*** SOURCE RECORDS Section Begins ***

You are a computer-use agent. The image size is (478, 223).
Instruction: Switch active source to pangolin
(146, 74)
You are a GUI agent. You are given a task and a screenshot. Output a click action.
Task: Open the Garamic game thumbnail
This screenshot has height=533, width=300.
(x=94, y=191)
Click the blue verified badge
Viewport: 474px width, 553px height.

*** SOURCE RECORDS Section Ends ***

WHAT THE TASK REQUIRES - Each line of the data must be retyped exactly as written.

EXERCISE SOLUTION -
You are a computer-use agent. The image size is (478, 223).
Instruction: Switch active source to pangolin
(146, 74)
You are a GUI agent. You are given a task and a screenshot. Output a click action.
Task: Open the Garamic game thumbnail
This screenshot has height=533, width=300.
(x=94, y=191)
Click the blue verified badge
Viewport: 474px width, 553px height.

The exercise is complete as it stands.